FeedBurner, which was acquired by Google for $100 million in 2007, was not part of the latest round of shutdowns announced by Google. “We have no news to announce at this time,” said a Google spokesperson to TechCrunch today.

Today’s issues are related to stats. Subscriber counts went down to zero — users are still reporting missing stats many hours after the outage.

The API will shut down on October 20 as well. The notice was quietly added months ago but users are finally starting to see it. It will give developers less flexibility when it comes to analyzing stats, but it doesn’t necessarily mean that the service is following the same route. To put this in perspective, FeedBurner’s blog and Twitter account were shut down back in July.

For those who have forgotten how the service works, here is a short summary. After having associated your original RSS feed with FeedBurner, Google’s service turbocharges it and provides four essential features. It caches the feed on Google’s servers and delivers it quickly thanks to PubSubHubbub.
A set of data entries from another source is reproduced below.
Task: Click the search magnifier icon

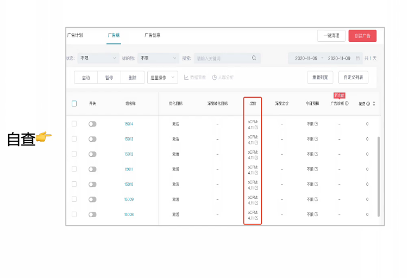Action: pyautogui.click(x=254, y=58)
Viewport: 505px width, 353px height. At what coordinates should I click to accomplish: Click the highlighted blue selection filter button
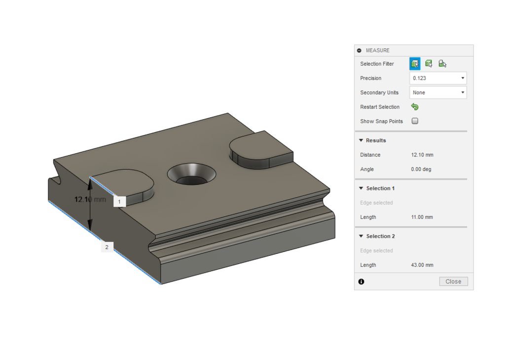(x=415, y=63)

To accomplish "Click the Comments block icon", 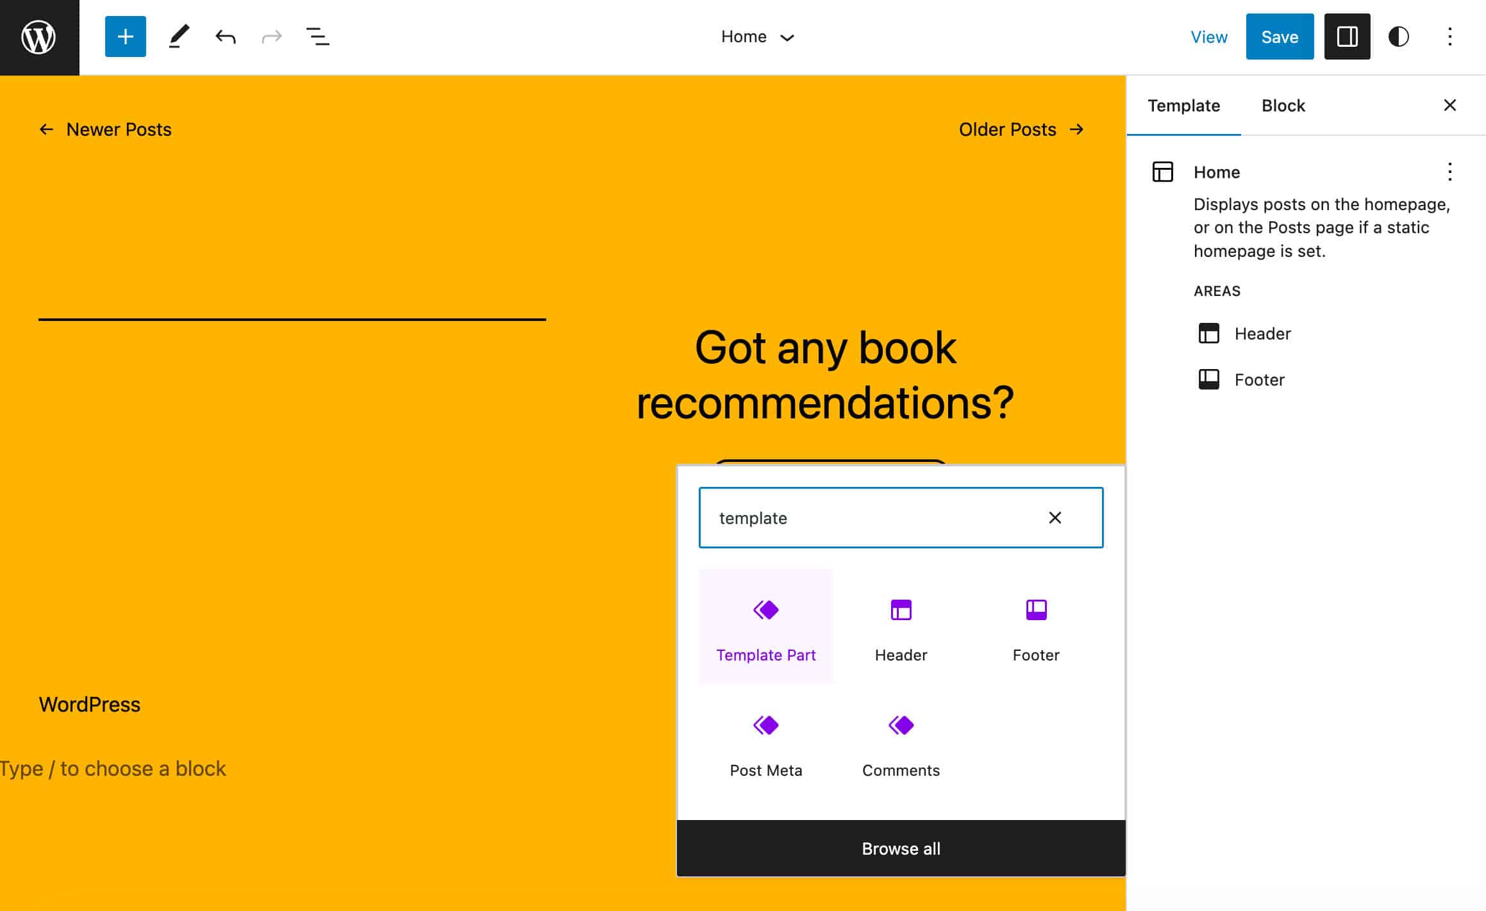I will [901, 725].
Subscribing to a feed is easier thanks to an HTML page that replaces the XML file in your browser. You can choose to embed ads in your feed in order to monetize it. Finally, FeedBurner provides stats to content creators, such as the number of subscribers.

Even if RSS is slowly going out-of-fashion due to user-friendly and popular services such as Twitter, Flipboard and other comparable services, many developers still rely on the technology. For example, Flipboard uses RSS to subscribe to some websites. Even more relevant, in some cases, RSS has become more popular: podcasts have become mainstream and are in fact RSS feeds with links to audio or video files enclosed in the feed.

FeedBurner competitors have appeared over the years and can now replace FeedBurner’s features. For example, MediaFed sells advertising into RSS feeds, MailChimp allows for the delivery of RSS-to-email newsletters and Feedblitz serves RSS feeds the way FeedBurner does.

When it comes to FeedBurner’s situation, it doesn’t seem to be a priority for Google but the service is not expected to shut down as long as Google doesn’t announce a service interruption. Nevertheless, it is hard for developers to trust a neglected product.

That is why some notorious FeedBurner users such as Dan Benjamin who runs 5by5, one of the most prominent podcast networks, already announced that it is moving away from FeedBurner.